В то же время религиозность, отличавшая его с детских лет, но до сих пор редко проявлявшаяся наружу, стала чаще выражаться в его письмах, в его разговорах, во всем его мировоззрении. Под ее влиянием он стал придавать своей литературной работе какой-то мистический характер, стал смотреть на свой талант, на свою творческую способность как на дар, ниспосланный ему Богом ради благой цели, на свою писательскую деятельность как на предопределенное свыше призвание, как на долг, возложенный на него Провидением.
«Создание чудное творится и совершается в душе моей, – писал он в начале 1841 года, – и благодарными слезами не раз теперь полны глаза мои. Здесь явно видна мне святая воля Бога: подобное внушение не происходит от человека; никогда не выдумать ему такого сюжета».
Этот мистический, торжественный взгляд на свое произведение Гоголь высказывал пока еще очень немногим из своих знакомых.
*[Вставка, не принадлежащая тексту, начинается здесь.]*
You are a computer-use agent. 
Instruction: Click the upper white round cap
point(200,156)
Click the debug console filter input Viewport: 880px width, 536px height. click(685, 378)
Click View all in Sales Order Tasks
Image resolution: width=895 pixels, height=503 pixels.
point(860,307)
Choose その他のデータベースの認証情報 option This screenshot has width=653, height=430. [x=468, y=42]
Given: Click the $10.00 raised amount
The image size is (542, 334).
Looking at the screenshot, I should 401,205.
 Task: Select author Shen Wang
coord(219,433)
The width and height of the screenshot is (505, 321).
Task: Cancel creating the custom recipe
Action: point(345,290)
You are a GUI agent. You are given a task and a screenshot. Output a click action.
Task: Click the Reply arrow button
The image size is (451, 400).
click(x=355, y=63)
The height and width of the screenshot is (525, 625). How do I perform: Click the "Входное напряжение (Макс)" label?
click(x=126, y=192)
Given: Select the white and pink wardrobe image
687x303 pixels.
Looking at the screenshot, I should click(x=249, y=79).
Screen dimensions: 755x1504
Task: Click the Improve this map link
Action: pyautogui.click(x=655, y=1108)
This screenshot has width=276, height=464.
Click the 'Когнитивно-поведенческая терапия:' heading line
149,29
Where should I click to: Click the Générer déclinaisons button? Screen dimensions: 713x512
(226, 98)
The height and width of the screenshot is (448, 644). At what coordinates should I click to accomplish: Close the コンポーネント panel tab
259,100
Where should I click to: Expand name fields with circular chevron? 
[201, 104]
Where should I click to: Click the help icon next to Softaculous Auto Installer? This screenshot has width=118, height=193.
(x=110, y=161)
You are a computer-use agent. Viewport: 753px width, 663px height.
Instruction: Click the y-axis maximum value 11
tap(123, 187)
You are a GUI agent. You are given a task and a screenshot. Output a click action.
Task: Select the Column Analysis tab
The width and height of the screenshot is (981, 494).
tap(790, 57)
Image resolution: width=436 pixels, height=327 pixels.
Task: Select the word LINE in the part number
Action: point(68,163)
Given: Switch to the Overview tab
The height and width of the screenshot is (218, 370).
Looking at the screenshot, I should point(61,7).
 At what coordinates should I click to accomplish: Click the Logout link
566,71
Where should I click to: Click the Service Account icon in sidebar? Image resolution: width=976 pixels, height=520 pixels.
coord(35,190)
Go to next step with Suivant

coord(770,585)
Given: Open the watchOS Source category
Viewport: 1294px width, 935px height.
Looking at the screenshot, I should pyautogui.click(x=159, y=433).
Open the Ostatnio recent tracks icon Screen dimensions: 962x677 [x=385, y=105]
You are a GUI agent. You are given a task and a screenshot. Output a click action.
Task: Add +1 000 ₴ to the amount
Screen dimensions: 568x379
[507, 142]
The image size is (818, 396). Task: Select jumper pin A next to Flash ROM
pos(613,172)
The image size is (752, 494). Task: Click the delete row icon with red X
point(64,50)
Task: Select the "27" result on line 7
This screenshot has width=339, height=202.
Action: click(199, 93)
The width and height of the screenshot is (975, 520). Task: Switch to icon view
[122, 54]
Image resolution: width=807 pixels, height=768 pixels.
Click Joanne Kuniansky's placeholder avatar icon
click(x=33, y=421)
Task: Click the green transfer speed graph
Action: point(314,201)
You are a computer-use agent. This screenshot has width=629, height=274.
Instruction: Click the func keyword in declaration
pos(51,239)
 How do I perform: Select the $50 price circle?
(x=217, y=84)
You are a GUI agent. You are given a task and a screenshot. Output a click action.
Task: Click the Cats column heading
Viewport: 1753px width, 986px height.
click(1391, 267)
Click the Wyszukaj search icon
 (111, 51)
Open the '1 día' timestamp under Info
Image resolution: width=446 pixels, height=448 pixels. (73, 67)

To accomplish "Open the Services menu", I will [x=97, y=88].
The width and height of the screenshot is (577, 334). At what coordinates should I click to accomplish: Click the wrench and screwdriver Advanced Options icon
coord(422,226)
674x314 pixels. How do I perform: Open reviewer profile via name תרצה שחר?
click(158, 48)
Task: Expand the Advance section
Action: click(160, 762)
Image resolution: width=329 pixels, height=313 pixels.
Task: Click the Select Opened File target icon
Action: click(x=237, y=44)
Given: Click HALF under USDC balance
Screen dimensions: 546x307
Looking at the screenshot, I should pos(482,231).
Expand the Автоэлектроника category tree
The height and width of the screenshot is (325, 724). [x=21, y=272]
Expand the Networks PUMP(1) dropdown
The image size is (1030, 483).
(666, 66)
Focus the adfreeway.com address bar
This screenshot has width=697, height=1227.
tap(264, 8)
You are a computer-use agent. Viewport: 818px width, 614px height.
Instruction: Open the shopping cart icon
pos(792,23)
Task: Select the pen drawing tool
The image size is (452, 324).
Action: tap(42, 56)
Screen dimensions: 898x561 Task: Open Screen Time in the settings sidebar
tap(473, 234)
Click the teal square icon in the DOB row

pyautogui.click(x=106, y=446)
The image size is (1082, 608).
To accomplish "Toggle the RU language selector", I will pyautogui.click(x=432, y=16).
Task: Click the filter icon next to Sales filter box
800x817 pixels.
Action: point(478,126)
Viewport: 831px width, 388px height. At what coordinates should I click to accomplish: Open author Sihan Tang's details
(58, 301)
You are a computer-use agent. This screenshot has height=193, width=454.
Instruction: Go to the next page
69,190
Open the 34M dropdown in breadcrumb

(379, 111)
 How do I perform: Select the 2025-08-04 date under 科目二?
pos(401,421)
Для остальных он был прежним приятным, хотя несколько молчаливым собеседником, тонким наблюдателем, юмористическим рассказчиком.
Россия и все русские по-прежнему возбуждали в нем самый горячий интерес. Русских, заезжавших к нему в Рим, он выспрашивал о всем, что делалось в России, без устали слушал рассказы их о всяких новостях, литературных и нелитературных, о всех интересных статьях, появлявшихся в журналах, о всех новых писателях.